Perhaps dependencies are being reduced. “Cutting off” is harder when you depend, or might need to depend on someone, assuming they have something of use for you.


But did something happen to make people vastly less dependent in, say, the last five years?


> most arguments on social media are...

... detached from any real trust system.

"Social media" is not social. As a business, it is the monetisation of strife.

As an exchange of ideas, social media is (as you say) mostly people flinging words at one another.

To be "social", participants in social media would need to manifest commitment to real solutions and people would be accountable for their words and deeds. This is how human society works. There are social consequences in real social exchange. It is a trust system.

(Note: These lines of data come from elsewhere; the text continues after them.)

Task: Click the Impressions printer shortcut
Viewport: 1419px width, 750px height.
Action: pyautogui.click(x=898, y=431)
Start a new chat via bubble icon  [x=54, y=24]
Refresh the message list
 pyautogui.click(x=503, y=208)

I propose that the reason why we hear of people's long-time friendships and family ties collapsing is because those social ties have simply become weak. The pretext for the rupture doesn't much matter.

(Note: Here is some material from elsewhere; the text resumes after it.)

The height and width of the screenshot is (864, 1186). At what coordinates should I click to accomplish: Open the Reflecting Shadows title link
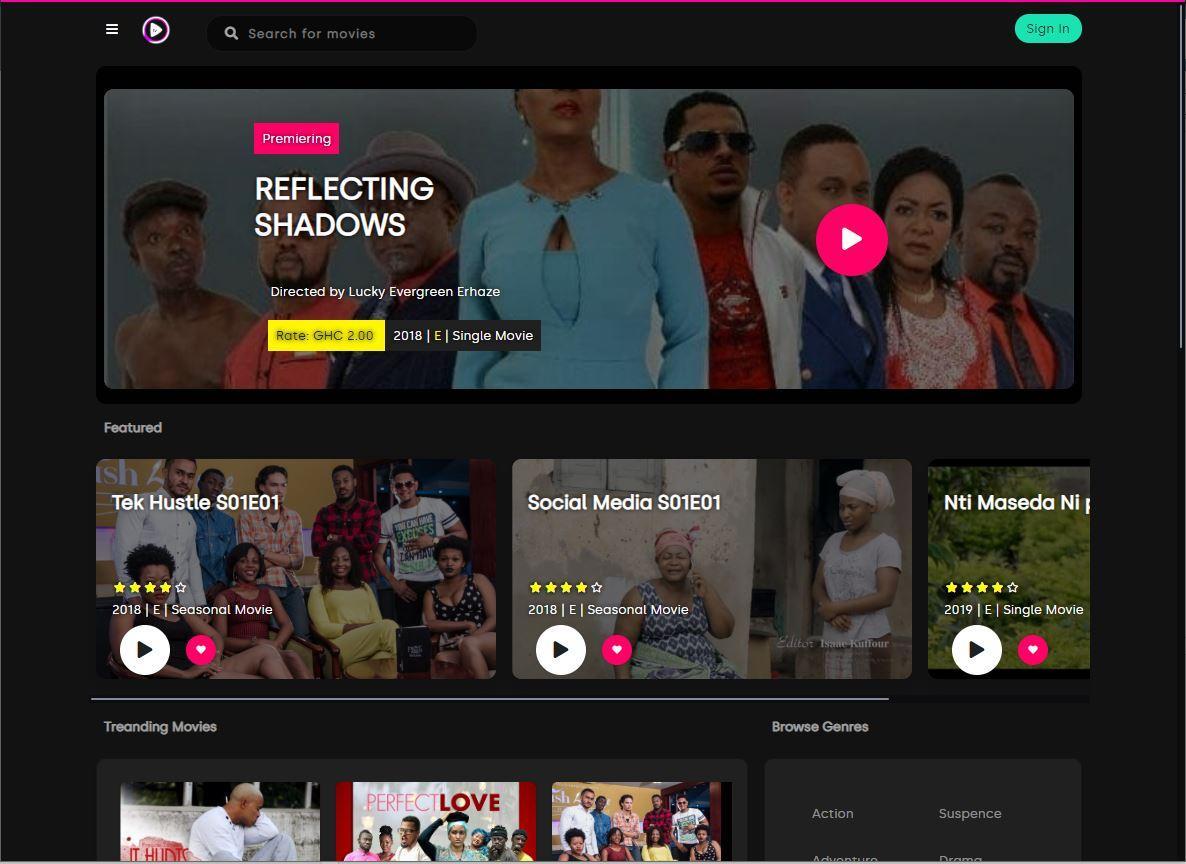point(344,207)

> To star-man is to not only engage with the most charitable version of your opponent’s argument, but also with the most charitable version of your opponent, by acknowledging their good intentions and your shared desires despite your disagreements.

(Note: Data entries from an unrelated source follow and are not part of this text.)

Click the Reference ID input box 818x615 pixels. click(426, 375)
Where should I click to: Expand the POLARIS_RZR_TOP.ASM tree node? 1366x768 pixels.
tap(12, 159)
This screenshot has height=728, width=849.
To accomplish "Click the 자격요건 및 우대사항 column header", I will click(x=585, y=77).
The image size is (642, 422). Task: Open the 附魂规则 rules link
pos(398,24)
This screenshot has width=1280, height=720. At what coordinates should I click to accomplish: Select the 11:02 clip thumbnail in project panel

This is an excellent approach. But it depends on the trust system of real society.


It's also the case that that social trust and those social ties have been weakened, intentionally over the last four or five decades, to produce a "post-political" system of governance.

Margaret Thatcher famously said, "There's no such thing as society. There are individual men and women, and there are families." It wasn't true when she said it, but thanks to her and the other architects of neoliberalism, it is true now.


"There is no such thing as society. There are the plutocrats, and a large human economic sacrifice zone for the plutocrats to exploit."

It's a grim, reductionist view of society as a construct for wealth, and general happiness only if the latter does not impede the acculumation of the former.


I think an underlying mega conflict in online communication is sharing more than we want to share, or at least it has been one plaguing me over the years.

I don't think social media communication has to be dehumanizing, I think it comes into how much do I share about how I'm actually feeling and my actual identity on the internet where hundreds if not thousands or millions of people might see it? And yet it can be soooo easy to share on the internet, from our phone or computer, just talking/typing into the screen, at almost any time and any place?

So then I do think it can come into "how do I pretend to be cool and superhuman...so that people don't know too much about me?"

In a conversation with a friend over a beer, one might open up about why they hate inflation because they think they might lose their job and they're afraid if they lose their job, their wive and kids might leave them. I bet that's the real underlying reason for that person, yet on the internet, that same person might say that evil bankers are trying to destroy us with inflation because who admits to being afraid they're going to lose their life on the internet, with their name attached?


> the main issue is the folly of arguing on social media

This approach could be used in meatspace, too. And, like it or not, our lives are increasingly being spent online.